На первый взгляд, ничего особенного не происходит. Домашний учитель Карл Иваныч хлопает самодельной мухобойкой над головой спящего мальчика и будит его. Происшествие и правда ничтожное. Но это внешне, на первый взгляд. Недаром, еще только пробуя силы в литературе, Толстой чутко уясняет нечто самое для него важное: «Интерес подробностей чувства заменяет интерес самых событий»… Подробности чувства – вот что с первых шагов кладет он в основание своего творчества.

Неловкий хлопок мухобойки из плотной сахарной бумаги на палке возвращает мальчика от сна к бодрствованию – и это уже событие. В человеке пробуждается сложный, противоречивый мир чувств и мыслей, возникает, возобновляется сложная система отношений с этим миром в себе и с миром вокруг.

Мальчик сердится, что его разбудили, ему кажется, что его мучают нарочно, потому что он младший, маленький, ему противен Карл Иваныч с его ватным халатом, вязаной красной шапочкой на голой голове и кисточкой на шапочке. Но Карл Иваныч присаживается на постель к мальчику, ласкает и щекочет его, и Николеньке уже досадно, совестно, что он дурно думал о своем добром учителе, и халат, и шапочка, и кисточка теперь кажутся ему необыкновенно милыми. Он боится щекотки, хочет удержаться от смеха – и начинает плакать («нервы были расстроены»). Он плачет, не будучи в силах справиться со сложностью одновременно нахлынувших на него чувств, и на обеспокоенные вопросы Карла Иваныча отвечает неожиданной выдумкой: плачет, оттого что приснилось, будто maman умерла и ее несут хоронить. Теперь ему кажется, что он и в самом деле видел страшный сон, слезы пуще льются из его глаз.

## Что сделать
1/ Продублируйте фрагмент текста о пробуждении Николеньки: от «На первый взгляд, ничего» до «с миром вокруг.», включая обе границы.
2/ Допишите следующую часть текста о пробуждении Николеньки, начав сразу после его последнего предложения.
Строки далее взяты из другого источника.

## Собранные данные
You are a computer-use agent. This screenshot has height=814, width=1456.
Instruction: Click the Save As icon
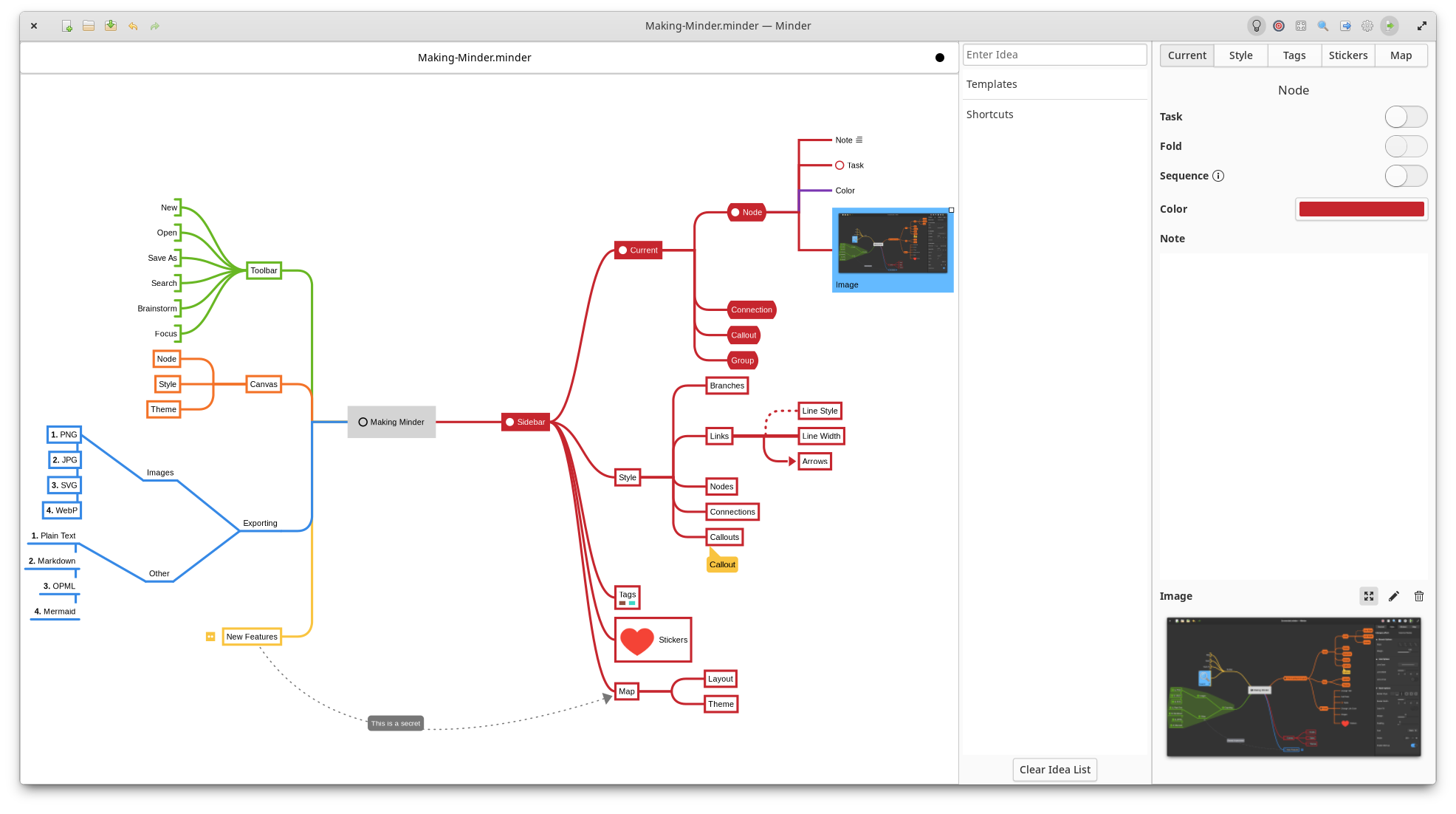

## Ответы
1/
На первый взгляд, ничего особенного не происходит. Домашний учитель Карл Иваныч хлопает самодельной мухобойкой над головой спящего мальчика и будит его. Происшествие и правда ничтожное. Но это внешне, на первый взгляд. Недаром, еще только пробуя силы в литературе, Толстой чутко уясняет нечто самое для него важное: «Интерес подробностей чувства заменяет интерес самых событий»… Подробности чувства – вот что с первых шагов кладет он в основание своего творчества.

Неловкий хлопок мухобойки из плотной сахарной бумаги на палке возвращает мальчика от сна к бодрствованию – и это уже событие. В человеке пробуждается сложный, противоречивый мир чувств и мыслей, возникает, возобновляется сложная система отношений с этим миром в себе и с миром вокруг.

2/
Николенька успокаивается, но дядька приносит обувь – старшему брату сапоги, а ему, маленькому, несносные башмаки с бантиками, и это снова нагоняет на него мрачность. Лишь смешные шутки брата и утреннее солнце, весело светящее в окна, помогают мальчику наконец обрести отличное расположение духа.

С первых строк первой повести мы встречаемся с необыкновенным умением Толстого проницательно наблюдать внутреннюю жизнь человека, открывать каждое душевное движение, подчас то тайное, сокровенное, что, кажется, невозможно передать в слове.

Первые воспоминания

Накануне пятидесятилетия, 5 мая 1878 года (помета в рукописи), – «на зените своей жизни» – Толстой впервые берется за воспоминания, озаглавленные им «Моя жизнь». Ему хотелось бы – объясняет он – просто выбрать и расположить одно за другим впечатления, оставившие наиболее «сильные отпечатки» в памяти.

Первая группа впечатлений озаглавлена: «С 1828 по 1833».

С 1828-го!.. Толстой помнит себя очень рано, может быть, полагает он, почти со дня рождения. Правда, из сильнейших «отпечатков» того, что происходило с ним в младенческом возрасте, в его памяти сохранилось всего два.

«Вот первые мои воспоминания. Я связан, мне хочется выпростать руки, и я не могу этого сделать. Я кричу и плачу, и мне самому неприятен мой крик, но я не могу остановиться. Надо мной стоят нагнувшись кто-то, я не помню кто, и все это в полутьме, но я помню, что двое, и крик мой действует на них: они тревожатся от моего крика, но не развязывают меня, и я кричу еще громче. Им кажется, что это нужно (то есть то, чтобы я был связан), тогда как я знаю, что это не нужно, и хочу доказать им это, и я заливаюсь криком, противным для самого меня, но неудержимым. Я чувствую несправедливость и жестокость не людей, потому что они жалеют меня, но судьбы и жалость над самим собою. Я не знаю и никогда не узнаю, что такое это было: пеленали ли меня, когда я был грудной, и я выдирал руки, или это пеленали меня, уже когда мне было больше года, чтобы я не расчесывал лишаи, собрал ли я в одно это воспоминание, как то бывает во сне, много впечатлений, но верно то, что это было и самое сильное мое впечатление жизни. И памятно мне не крик мой, не страданье, но сложность, противуречивость впечатления. Мне хочется свободы, она никому не мешает, и меня мучают. Им меня жалко, и они завязывают меня, и я, кому все нужно, я слаб, а они сильны».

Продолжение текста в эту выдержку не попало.